> _Work to be completed_
In the listing below, find every line with the string "will" and pull it out.

> _Supplied data_
▬▬▬▬▬▬

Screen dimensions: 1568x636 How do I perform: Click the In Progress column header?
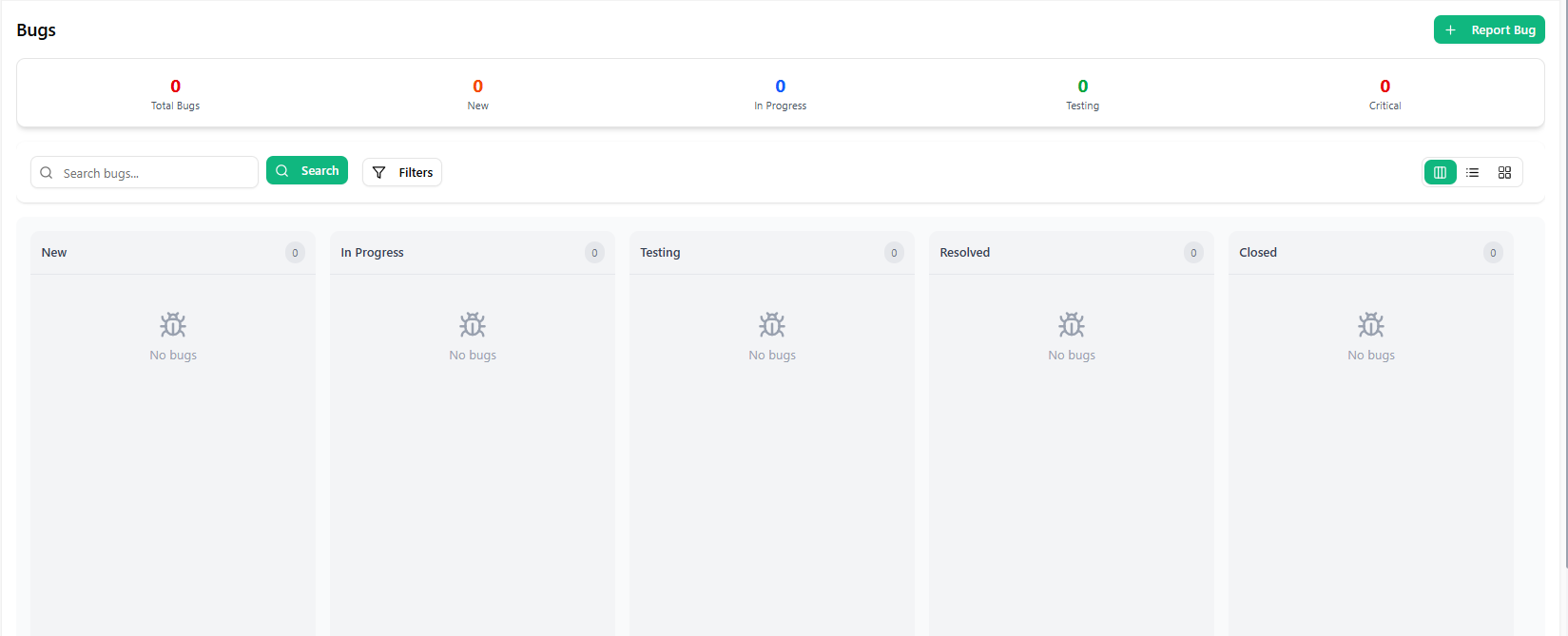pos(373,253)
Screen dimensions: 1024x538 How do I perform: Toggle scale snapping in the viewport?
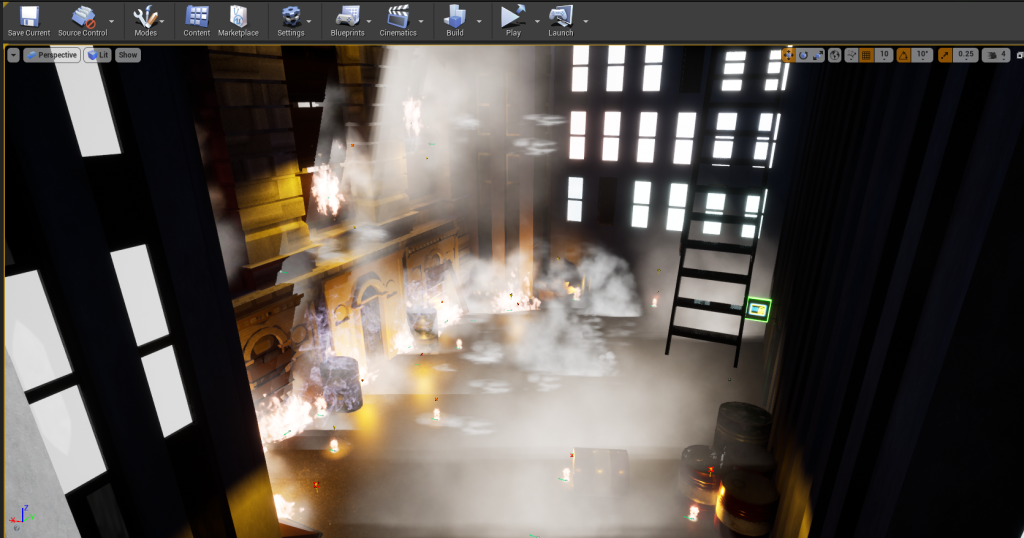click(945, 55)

▬▬▬▬▬▬

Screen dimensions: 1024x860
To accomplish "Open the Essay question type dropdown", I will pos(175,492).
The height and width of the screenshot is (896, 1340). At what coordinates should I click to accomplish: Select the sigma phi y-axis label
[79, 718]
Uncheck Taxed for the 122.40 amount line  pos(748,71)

▬▬▬▬▬▬

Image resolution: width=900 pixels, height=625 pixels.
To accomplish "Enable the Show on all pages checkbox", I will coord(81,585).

▬▬▬▬▬▬

> _Finished task_
To accomplish "Open the Essay question type dropdown", I will pos(175,492).
To accomplish "Enable the Show on all pages checkbox", I will coord(81,585).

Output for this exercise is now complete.